An ice maker needs two things: water in, and a freezer cold enough to freeze it on schedule. Most failures are a water-supply problem (filter, fill tube, supply line) or a temperature problem (freezer too warm). Both are usually owner-fixable.
Check these in order. The first accounts for most cases.
The small tube that delivers water to the ice mold freezes shut, so no water reaches the tray. Common after a temperature swing or a slow leak.
A water filter past its service life restricts flow enough to starve the ice maker. Many fridges should have the filter changed every ~6 months.
A pinched water line behind the fridge, or a partially closed saddle/shutoff valve, cuts the water the ice maker needs.
A freezer above ~10°F (-12°C) won't cycle ice properly; the wire shutoff arm may be flipped up; or the water inlet valve has failed.
Follow these in order.
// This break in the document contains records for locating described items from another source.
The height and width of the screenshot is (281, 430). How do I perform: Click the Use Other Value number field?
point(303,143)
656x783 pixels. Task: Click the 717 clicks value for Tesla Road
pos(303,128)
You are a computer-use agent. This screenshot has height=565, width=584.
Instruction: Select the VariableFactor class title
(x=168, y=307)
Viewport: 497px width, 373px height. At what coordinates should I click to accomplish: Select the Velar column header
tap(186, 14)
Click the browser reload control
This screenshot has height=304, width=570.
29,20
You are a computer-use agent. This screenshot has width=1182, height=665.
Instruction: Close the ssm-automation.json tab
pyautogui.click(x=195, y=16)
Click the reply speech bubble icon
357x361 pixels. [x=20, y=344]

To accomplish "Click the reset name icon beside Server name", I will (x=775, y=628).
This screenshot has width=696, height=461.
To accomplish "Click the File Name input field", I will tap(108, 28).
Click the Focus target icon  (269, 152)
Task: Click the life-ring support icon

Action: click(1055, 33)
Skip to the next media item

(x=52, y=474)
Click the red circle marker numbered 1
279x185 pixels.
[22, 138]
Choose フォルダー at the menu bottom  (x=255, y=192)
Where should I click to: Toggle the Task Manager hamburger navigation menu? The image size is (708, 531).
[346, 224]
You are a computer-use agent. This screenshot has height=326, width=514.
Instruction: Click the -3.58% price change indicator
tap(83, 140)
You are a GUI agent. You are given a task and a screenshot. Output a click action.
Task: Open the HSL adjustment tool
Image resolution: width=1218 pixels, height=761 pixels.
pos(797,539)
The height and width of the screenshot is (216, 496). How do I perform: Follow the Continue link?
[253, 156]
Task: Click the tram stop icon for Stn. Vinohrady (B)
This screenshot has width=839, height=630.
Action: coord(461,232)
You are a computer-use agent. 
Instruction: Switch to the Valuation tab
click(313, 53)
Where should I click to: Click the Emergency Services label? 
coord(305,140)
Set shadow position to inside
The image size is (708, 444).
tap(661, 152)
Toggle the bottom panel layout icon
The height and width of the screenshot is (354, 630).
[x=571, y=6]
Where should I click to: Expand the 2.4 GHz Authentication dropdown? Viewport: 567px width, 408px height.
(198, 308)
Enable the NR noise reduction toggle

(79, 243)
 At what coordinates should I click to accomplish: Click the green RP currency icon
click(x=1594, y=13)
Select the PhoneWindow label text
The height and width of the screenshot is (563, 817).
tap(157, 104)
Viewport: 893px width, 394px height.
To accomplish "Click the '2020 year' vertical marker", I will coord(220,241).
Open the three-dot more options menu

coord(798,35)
Stop as soon as the problem clears.
Make sure the wire arm is down (or the on/off switch is on). If it's up, the ice maker is simply paused.
If the filter is overdue, replace it. A clogged filter is a very common, easy-to-miss cause of low or no ice.
Unplug or move food, and use a hair dryer on low or a cup of warm water to thaw the fill tube behind/above the ice maker. Clear any ice plug.
Pull the fridge out, straighten any kink in the water line, and confirm the shutoff valve is fully open.
Set the freezer to about 0°F (-18°C). If it's running warm, fix the cooling problem first — a warm freezer won't make ice on schedule.